Moscow Protesters Call Local Elections Rigged

Russian opposition candidate Ilya Yashin speaks to a crowd next to a bas-relief of Vladimir Lenin, during a protest in Moscow on Sunday. (AP photo/Pavel Golovkin)

MOSCOW (AP) — Russian opposition leaders led a rally in Moscow of about 1,000 people Sunday to protest the city election commission’s decision that will keep several opposition candidates off the ballot in a local election.

The unsanctioned rally was billed as a meeting between opposition leaders and voters after the Moscow election commission rejected signatures needed to qualify the candidates for the September city parliament election.

Demonstrators chanted “We are the authority here!” and “Putin is a thief.”

Police made no effort to intervene until later in the evening, after the protest crowd had largely dispersed and opposition leaders called for the remaining participants to stage an overnight sit-in at the election commission.

Alexei Navalny, Russia’s most prominent opposition leader, was not seen at the protest. The demonstration was led, in various stages, by opposition figures Dmitry Gudkov, Ilya Yashin and Lyubov Sobol.

“We were collecting the signatures under rain and in the heat,” Gudkov said. “And you know what (the election commission) told us yesterday? They told us that our signatures are fake. Many of the people who gave me their signatures are here today. Friends, do you agree?”

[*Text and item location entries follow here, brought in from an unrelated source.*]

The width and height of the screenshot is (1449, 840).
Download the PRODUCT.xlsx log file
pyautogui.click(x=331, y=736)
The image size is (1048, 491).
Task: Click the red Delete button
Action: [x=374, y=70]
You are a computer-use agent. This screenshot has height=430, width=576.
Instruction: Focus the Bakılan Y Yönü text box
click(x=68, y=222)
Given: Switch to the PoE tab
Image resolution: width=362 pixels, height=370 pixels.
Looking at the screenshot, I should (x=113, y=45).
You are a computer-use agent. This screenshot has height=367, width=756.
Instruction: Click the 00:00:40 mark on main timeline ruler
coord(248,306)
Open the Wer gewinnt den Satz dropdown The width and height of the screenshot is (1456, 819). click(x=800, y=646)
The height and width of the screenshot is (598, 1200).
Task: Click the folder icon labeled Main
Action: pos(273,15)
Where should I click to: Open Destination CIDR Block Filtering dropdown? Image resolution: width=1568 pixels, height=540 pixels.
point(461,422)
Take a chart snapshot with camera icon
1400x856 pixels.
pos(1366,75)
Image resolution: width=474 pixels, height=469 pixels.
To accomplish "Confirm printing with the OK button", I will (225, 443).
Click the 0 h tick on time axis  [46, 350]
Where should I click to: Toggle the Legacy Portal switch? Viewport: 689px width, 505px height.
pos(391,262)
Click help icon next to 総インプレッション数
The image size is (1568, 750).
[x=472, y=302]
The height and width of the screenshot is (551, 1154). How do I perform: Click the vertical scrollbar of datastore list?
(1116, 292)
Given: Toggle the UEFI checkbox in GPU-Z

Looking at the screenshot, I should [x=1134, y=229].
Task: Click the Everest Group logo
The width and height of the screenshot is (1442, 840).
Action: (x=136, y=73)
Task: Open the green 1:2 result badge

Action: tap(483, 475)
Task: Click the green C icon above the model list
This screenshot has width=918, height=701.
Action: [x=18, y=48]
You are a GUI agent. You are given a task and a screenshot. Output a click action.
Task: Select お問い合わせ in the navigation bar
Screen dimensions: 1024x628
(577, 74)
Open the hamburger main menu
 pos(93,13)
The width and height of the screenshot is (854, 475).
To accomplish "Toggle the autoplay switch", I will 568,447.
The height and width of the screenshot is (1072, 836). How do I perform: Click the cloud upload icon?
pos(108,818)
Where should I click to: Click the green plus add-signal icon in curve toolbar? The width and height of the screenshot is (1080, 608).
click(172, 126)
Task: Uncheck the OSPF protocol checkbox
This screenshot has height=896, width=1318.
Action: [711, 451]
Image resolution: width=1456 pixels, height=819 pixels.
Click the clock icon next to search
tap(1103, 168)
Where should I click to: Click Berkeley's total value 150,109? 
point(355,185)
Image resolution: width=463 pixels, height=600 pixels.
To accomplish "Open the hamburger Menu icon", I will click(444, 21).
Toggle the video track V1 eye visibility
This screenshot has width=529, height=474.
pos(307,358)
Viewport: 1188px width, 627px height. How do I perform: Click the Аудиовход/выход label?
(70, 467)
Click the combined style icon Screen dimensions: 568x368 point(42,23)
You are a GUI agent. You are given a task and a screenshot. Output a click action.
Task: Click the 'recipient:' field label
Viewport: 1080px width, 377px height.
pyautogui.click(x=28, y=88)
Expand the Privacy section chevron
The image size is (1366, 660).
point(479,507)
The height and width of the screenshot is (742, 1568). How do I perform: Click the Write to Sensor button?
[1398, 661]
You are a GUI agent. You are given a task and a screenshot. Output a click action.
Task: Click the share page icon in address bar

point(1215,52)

The crowd responded: “No!”

Yashin, one of the disqualified candidates, called on the crowd to march with him to the mayor’s office to state their election demands. They knocked on the doors of city hall, but no one answered.

“I think this is outrageous,” Sergei Bukharov, a former Moscow parliament press officer told The Associated Press outside city hall. “And what they say at the election commission, how they explain why they don’t admit independent candidates, it’s all lies. Those signatures are real.”

Opposition activist Sobol, who also is fighting to be on the September ballot, urged protesters to continue down the street to the election commission.

“They are stealing our elections. They are stealing our future,” Sobol said, accusing Moscow Mayor Sergei Sobyanin of ordering the rejection of the signatures.

The march began fading out after three hours, though a few hundred protesters remained outside the election commission as of 7 p.m. Moscow time (GMT 16:00.)

An election commission spokesman told Yashin that chief Valentin Gorbunov would not meet with the demonstrators Sunday since he was spending the weekend at his cottage outside the city, the Ekho Moskvy radio station reported.

About 30 said they would stage a sit-in overnight in the courtyard of the commission’s offices. Moscow police intervened a little over an hour later, dispersing the holdouts and arresting Yashin, Sobol, and several other opposition candidates.

As of 9 p.m. Moscow time (GMT 18:00), at least 38 protesters had been detained, according to arrest monitoring group OVD-Info.

Yashin tweeted from the back of a police van that the demonstration had been brutally dispersed and that he was being detained with at least 20 other people.